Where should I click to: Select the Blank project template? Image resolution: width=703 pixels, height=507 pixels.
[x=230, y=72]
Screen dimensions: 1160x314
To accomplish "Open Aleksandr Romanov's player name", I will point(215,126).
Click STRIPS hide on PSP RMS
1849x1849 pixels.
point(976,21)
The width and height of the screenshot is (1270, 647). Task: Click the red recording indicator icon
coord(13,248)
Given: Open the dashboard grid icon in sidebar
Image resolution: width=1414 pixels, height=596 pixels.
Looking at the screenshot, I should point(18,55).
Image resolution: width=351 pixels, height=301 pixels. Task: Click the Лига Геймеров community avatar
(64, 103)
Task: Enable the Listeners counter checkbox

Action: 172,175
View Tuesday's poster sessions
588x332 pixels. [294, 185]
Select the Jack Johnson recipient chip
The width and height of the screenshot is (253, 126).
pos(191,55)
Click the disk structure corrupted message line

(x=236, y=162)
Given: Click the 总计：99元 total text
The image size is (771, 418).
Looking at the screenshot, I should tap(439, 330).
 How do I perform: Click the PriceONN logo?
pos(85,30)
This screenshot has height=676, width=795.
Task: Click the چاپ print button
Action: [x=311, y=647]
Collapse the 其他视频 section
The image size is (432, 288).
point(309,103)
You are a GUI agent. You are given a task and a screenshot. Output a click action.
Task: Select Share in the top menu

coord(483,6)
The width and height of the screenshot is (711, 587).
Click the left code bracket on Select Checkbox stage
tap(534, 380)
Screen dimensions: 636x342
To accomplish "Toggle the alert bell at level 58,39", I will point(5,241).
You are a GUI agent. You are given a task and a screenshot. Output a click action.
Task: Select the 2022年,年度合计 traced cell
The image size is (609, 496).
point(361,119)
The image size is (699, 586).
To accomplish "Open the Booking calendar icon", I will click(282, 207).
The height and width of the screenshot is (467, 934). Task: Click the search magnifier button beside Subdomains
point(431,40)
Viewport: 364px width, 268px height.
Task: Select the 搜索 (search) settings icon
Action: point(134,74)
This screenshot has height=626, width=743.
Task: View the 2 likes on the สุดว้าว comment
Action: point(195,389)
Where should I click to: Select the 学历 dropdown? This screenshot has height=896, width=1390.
---
Task details → Please write out the items starting at the line that contains "The image size is (699, 586)." and ending at the last line of the items.

The output →
The image size is (699, 586).
To accomplish "Open the Booking calendar icon", I will click(282, 207).
The height and width of the screenshot is (467, 934). Task: Click the search magnifier button beside Subdomains
point(431,40)
Viewport: 364px width, 268px height.
Task: Select the 搜索 (search) settings icon
Action: point(134,74)
This screenshot has height=626, width=743.
Task: View the 2 likes on the สุดว้าว comment
Action: point(195,389)
Where should I click to: Select the 学历 dropdown? This screenshot has height=896, width=1390.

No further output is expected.